▸ Provided data

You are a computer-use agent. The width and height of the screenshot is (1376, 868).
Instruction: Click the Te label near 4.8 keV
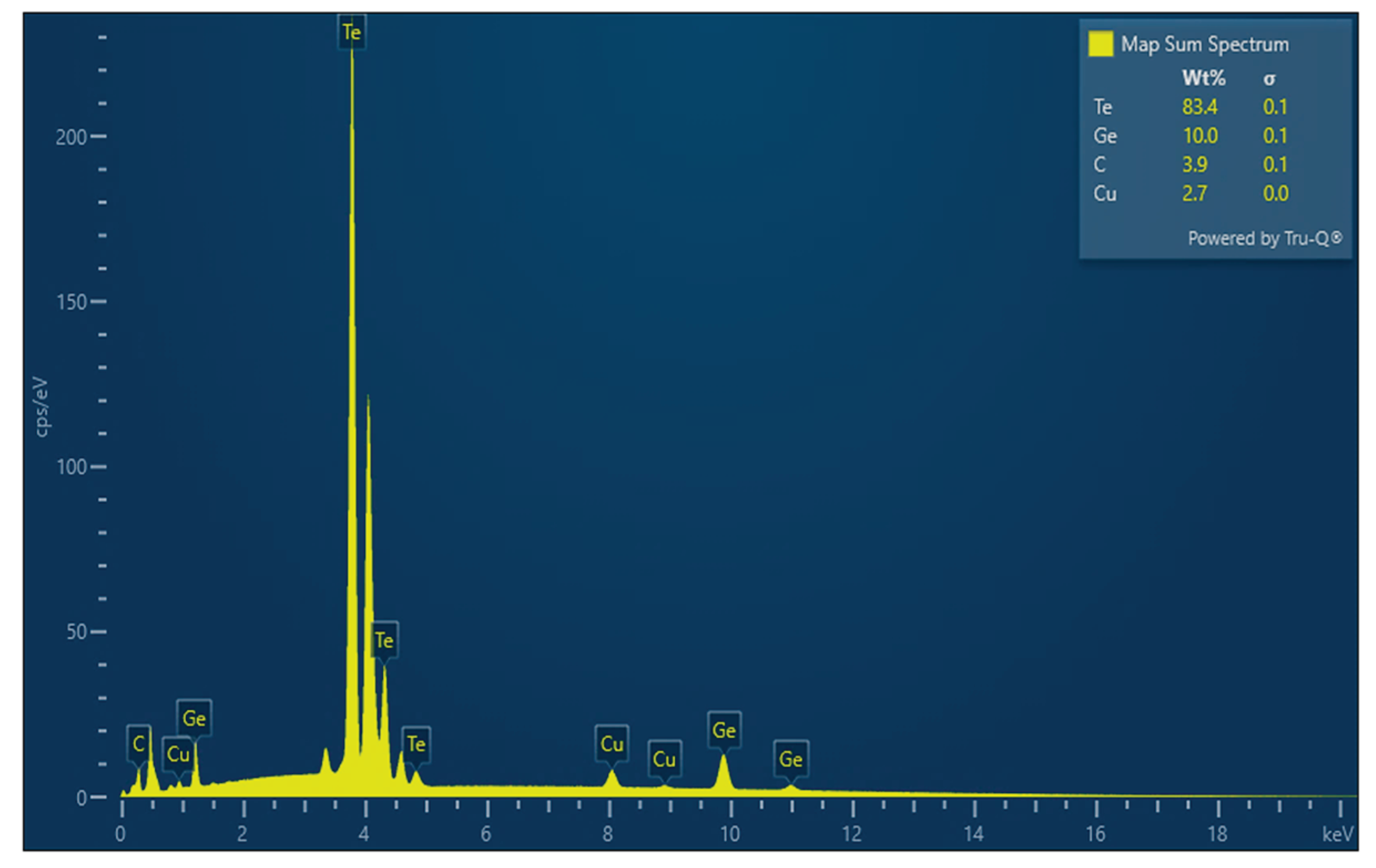(416, 743)
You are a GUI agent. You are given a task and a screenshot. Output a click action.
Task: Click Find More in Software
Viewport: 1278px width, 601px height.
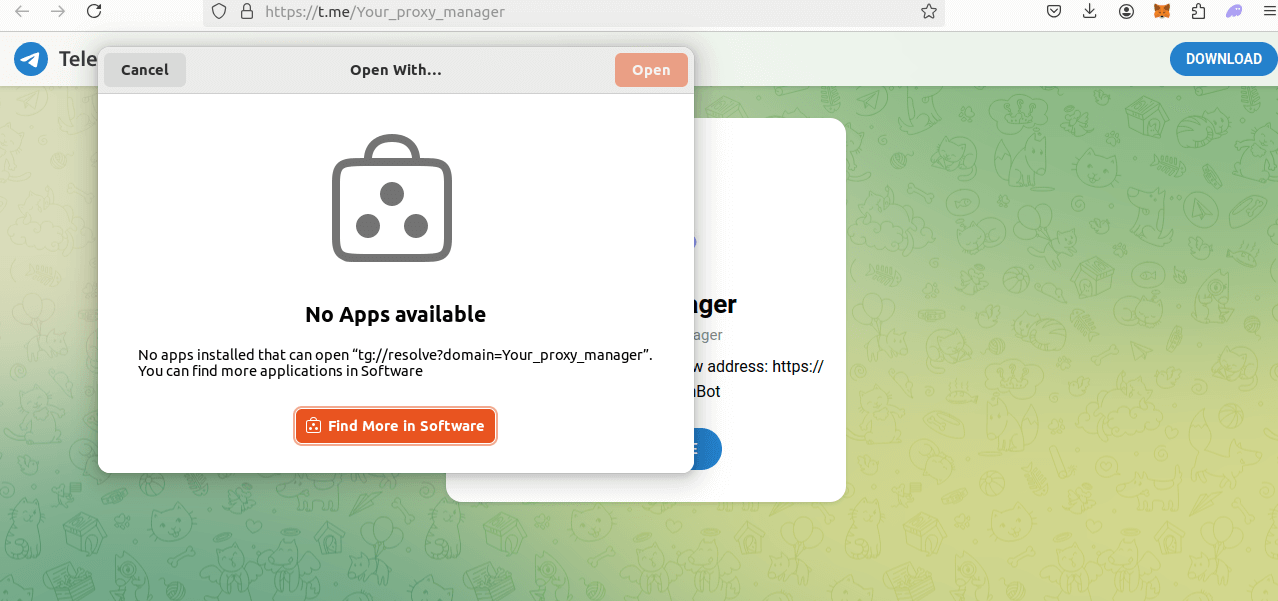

▸ What to do
How many lines of the records contain the string "width"? Case counts. Reply with the number alone.

▸ Task response
2